André Chouraqui quant à lui n’hésitera pas à affirmer que :

« les juifs furent en définitive plus heureux en terre d’islam que dans la plupart des pays d’Europe où ils furent réellement en butte à une haine implacable. »4

Cette intolérance du christianisme envers les autres religions en particulier et ce fanatisme des religions en général a déclenché à travers l’histoire de nombreuses guerres de religions, ceci pouvant s’expliquer par le fait que les religions prétendant toutes posséder la vérité cherchent à l’imposer, bien souvent par la force5.

C’est pourquoi l’islam dans sa perfection, sa miséricorde et en tant que dernière révélation enseigna à ses adeptes la tolérance, fixa un cadre juridique dans les relations à avoir avec ceux qui ne partagent pas la même foi, appelant les fidèles à considérer ces différences entre les peuples comme provenant de la volonté de Dieu, les invitant au dialogue de la meilleure des manières.

Cette interdiction de la contrainte a permis aux peuples de vivre librement en terre d’islam quand ils furent opprimés par l’empire romain, perse et autres.
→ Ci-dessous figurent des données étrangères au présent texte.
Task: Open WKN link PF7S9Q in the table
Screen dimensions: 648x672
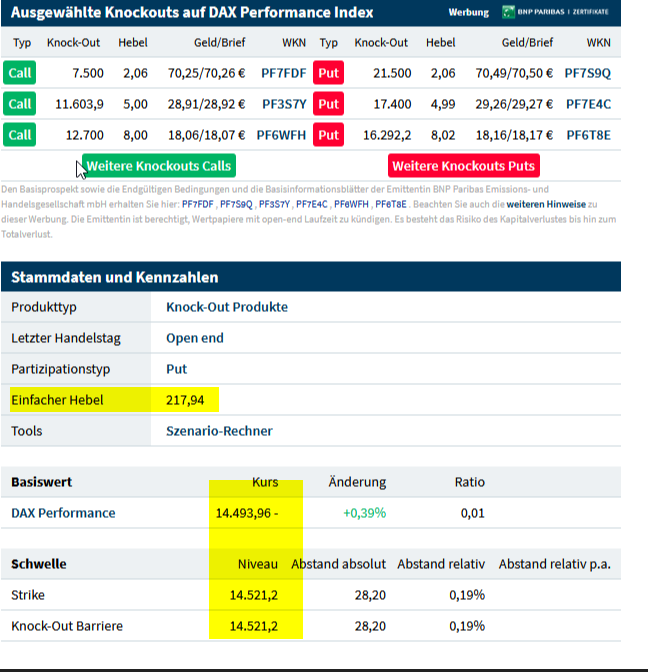Action: pyautogui.click(x=587, y=73)
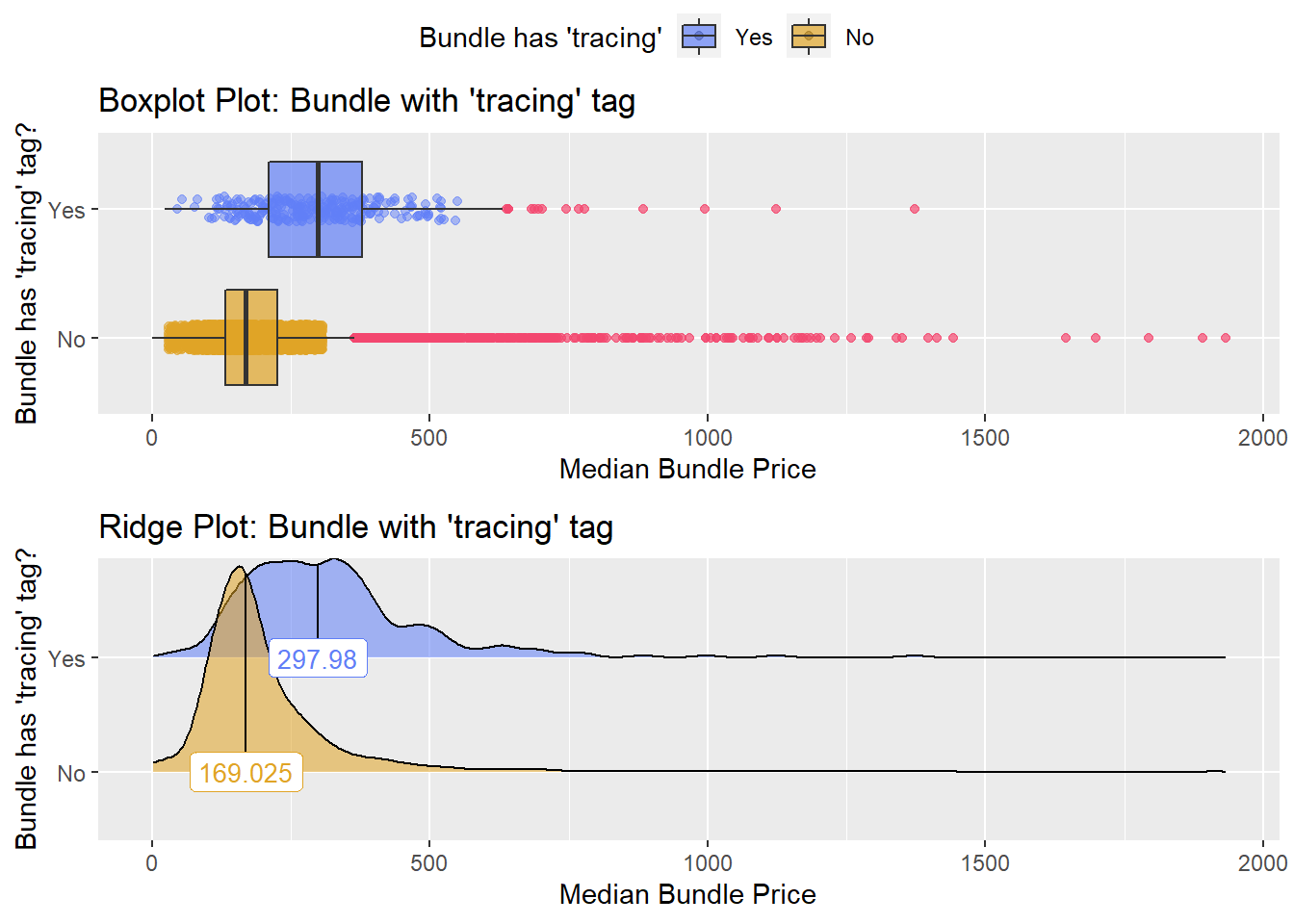1294x924 pixels.
Task: Click the orange 'No' legend box icon
Action: point(809,38)
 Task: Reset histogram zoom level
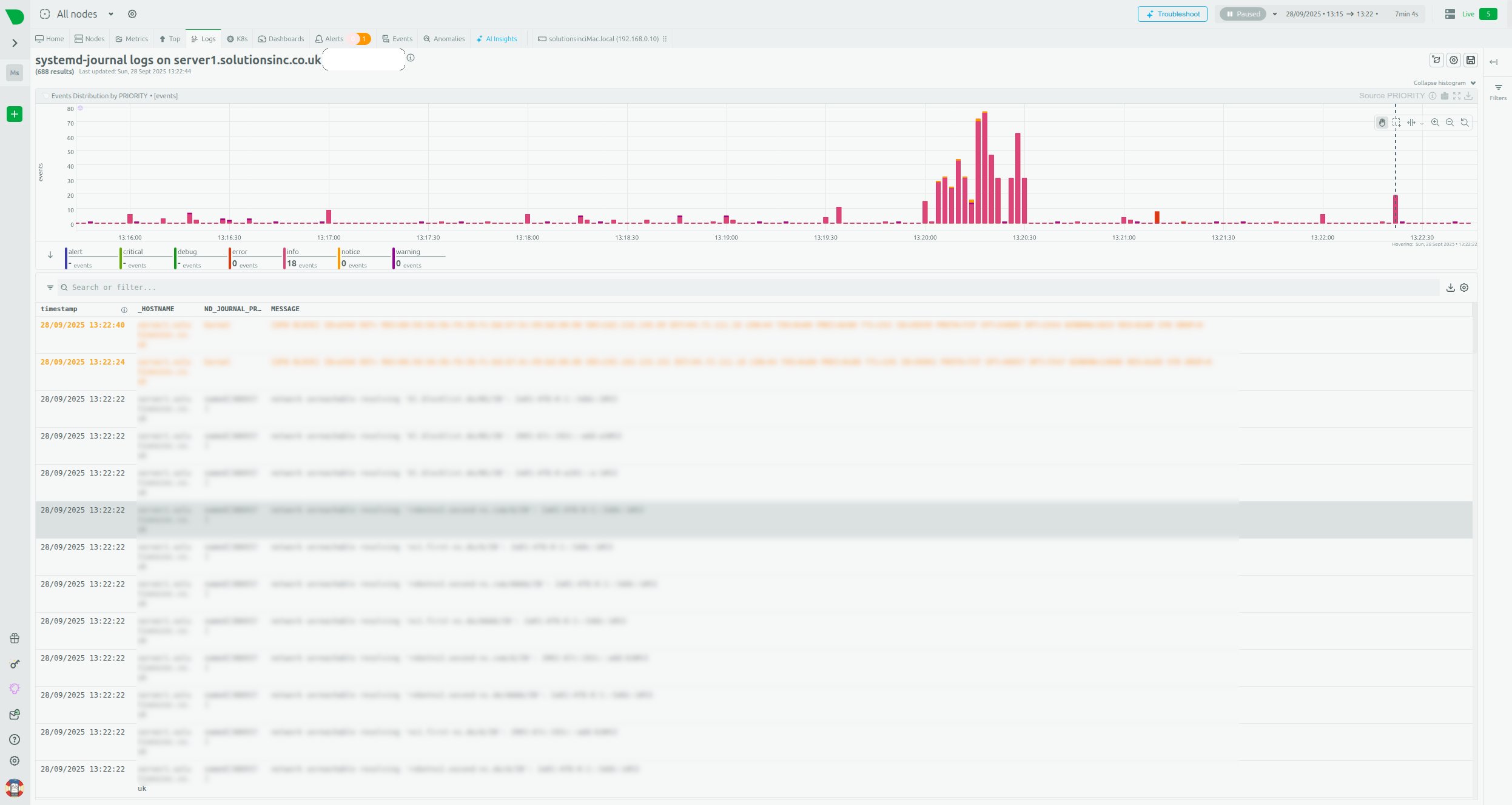[x=1464, y=123]
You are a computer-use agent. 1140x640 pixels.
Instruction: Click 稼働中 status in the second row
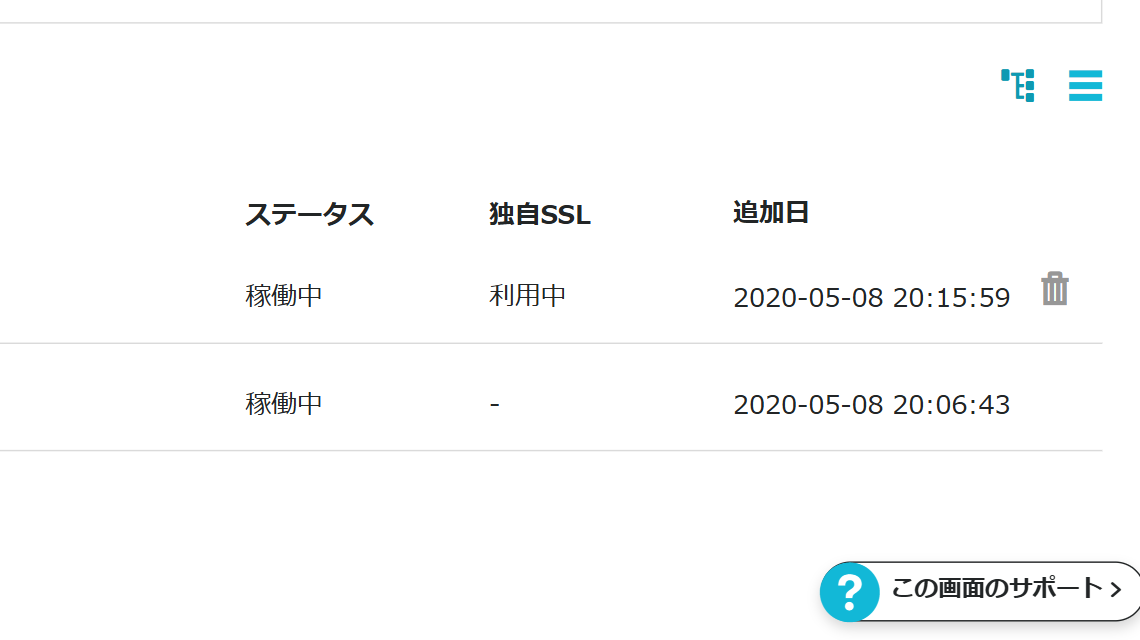point(284,404)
Ceci explique également l’accueil favorable que les populations ont fait aux premiers conquérants musulmans.

Pour illustrer ces propos, voici quelques versets coraniques allant dans ce sens :

« Si Dieu l’avait voulu, Il aurait fait de vous une seule nation, mais c’est pour vous éprouver dans ce qu’Il vous a donné, alors soyez compétitifs dans les bonnes actions. »
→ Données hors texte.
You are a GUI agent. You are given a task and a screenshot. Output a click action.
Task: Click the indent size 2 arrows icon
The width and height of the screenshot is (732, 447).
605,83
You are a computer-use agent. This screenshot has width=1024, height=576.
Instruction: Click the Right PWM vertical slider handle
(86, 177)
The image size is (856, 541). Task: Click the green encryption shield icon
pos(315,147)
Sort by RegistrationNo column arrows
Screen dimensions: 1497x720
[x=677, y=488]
« Nulle contrainte en religion. »

« A vous votre religion, à nous la nôtre. »

« A nous nos œuvres, à vous les vôtres. »
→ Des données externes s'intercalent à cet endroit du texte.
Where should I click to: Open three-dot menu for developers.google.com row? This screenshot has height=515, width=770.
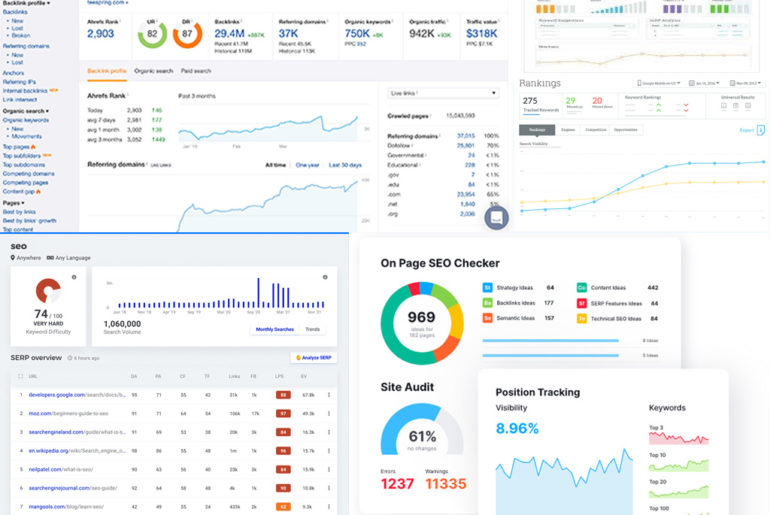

« Si Dieu ne repoussait pas les gens les uns par les autres, des ermitages, des églises et des mosquées où le nom de Dieu est souvent mentionné seraient détruits.»

Cette tolérance a même poussé l’Église, en 1564, alors en pleine guerre de religion, à interdire la diffusion du Coran, jugé trop tolérant envers les autres religions6.

Quant aux juifs reconnus citoyen qu’à partir du concordat, il faudra attendre Vatican II pour que les catholiques cessent de leur faire porter la responsabilité de l’assassinat de Jésus7.

L’islam si souvent décrié, n’a pas à son actif l’inquisition, le nazisme ou la colonisation, son histoire et ses textes fondateurs suffisent contre tous les préjugés dont il est victime8.

Cette brève introduction pour montrer que l’expression judéo-chrétienne n’a pas de réelle valeur historique.

Quand l’adhan raisonnait en Gaule

L’islam est-il réellement nouveau en France comme on se plaît à le dire ?

Saviez-vous qu’au contraire il y est présent depuis 714 apr. J.-C.?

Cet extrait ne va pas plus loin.